Call to _syncThreads() not needed?

Hi,
I’m running a simple kernel to reverse arrays using shared memory, a la 'Supercomputing for the Masses: Part 3". Below is my kernel:

global void reveseArrayUsingSharedMem(float *d_in, float *d_out)
{
extern shared float s;
int tid = threadIdx.x + blockDim.x * blockIdx.x;
if(threadIdx.x%10 == 0)
printf(“I am threadId %d in blockId %d\n”,threadIdx.x,blockIdx.x);

    s[threadIdx.x] = d_in[tid];

//__syncthreads();

int rtid = blockDim.x*gridDim.x - blockDim.x*blockIdx.x - threadIdx.x - 1;
d_out[rtid] = s[threadIdx.x];

}

I’ve run this with over 5 million elements (threads = 512, blocks = 10240) and I always get the correct answer whether or not I include the blocking call to __syncthreads(). How come? Shouldn’t I see breaks if the writes to shared memory are not sync’d?
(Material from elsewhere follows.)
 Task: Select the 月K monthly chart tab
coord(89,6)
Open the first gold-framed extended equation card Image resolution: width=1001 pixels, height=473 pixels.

I’ve even added the above print statement for certain threads to ‘slow down’ their wrtes to shared mem, but I don’t see any difference.

Thanks

Your kernel requires neither thread coordination nor resource sharing so there is no need for explicit synchronization.

Well, that makes a lot of sense :) Thanks for having a look.